TASK INSTRUCTIONS: Find every line with the string "button" in the material below and copy it.
LISTED ENTRIES Block Start
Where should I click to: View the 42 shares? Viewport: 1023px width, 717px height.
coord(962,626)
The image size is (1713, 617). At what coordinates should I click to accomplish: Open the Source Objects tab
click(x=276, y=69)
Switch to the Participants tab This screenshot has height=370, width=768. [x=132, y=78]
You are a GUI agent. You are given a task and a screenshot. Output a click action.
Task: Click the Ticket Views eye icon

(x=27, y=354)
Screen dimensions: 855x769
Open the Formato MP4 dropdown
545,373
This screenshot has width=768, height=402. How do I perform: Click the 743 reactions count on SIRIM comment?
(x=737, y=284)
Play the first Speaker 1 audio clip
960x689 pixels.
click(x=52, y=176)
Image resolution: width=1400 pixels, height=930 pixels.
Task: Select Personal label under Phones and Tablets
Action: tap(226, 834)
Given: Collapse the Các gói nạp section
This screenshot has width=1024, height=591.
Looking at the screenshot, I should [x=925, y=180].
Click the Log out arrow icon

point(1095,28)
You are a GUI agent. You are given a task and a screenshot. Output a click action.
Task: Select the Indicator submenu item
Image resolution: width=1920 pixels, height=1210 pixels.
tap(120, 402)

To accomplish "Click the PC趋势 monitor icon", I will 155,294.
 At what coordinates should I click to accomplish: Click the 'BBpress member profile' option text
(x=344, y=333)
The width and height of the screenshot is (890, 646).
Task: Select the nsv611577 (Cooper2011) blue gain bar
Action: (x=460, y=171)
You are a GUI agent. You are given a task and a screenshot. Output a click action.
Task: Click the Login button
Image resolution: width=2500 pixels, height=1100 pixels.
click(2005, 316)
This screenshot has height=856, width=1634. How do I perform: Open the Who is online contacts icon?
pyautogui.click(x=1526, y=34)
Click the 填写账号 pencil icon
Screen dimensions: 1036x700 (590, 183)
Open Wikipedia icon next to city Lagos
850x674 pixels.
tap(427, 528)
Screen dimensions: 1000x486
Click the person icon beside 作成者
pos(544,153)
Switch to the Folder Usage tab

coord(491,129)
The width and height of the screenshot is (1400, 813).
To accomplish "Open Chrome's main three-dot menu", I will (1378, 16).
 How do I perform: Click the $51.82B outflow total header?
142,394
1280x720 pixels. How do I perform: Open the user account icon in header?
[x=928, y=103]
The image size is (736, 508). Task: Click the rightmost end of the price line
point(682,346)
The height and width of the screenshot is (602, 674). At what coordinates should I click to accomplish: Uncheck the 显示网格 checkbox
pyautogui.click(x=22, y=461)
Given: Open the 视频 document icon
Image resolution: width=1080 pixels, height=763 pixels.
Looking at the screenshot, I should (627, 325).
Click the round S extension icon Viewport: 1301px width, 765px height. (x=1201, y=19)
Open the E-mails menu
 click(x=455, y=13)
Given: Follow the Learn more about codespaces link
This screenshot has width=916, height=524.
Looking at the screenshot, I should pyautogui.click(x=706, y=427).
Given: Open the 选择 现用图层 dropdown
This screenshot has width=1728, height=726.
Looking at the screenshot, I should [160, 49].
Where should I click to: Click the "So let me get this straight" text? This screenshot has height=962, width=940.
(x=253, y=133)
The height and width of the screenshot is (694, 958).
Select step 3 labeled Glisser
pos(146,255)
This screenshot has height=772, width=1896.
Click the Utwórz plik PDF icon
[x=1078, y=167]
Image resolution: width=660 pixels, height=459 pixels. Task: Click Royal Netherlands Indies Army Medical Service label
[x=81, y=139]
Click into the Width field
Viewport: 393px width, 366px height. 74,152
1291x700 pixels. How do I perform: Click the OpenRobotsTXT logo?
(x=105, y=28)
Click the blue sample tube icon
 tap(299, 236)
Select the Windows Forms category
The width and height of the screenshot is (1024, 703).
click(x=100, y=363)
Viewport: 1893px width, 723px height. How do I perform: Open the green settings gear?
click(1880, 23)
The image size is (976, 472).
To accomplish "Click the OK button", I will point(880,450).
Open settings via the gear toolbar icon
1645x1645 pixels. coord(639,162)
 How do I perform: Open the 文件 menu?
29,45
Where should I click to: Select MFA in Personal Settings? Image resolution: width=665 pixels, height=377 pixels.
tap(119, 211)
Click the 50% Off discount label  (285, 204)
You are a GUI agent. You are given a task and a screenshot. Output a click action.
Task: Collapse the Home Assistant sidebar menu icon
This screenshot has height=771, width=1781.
LISTED ENTRIES Block End
TASK RESPONSE:
Task: Click the Login button
To accomplish "Click the OK button", I will point(880,450).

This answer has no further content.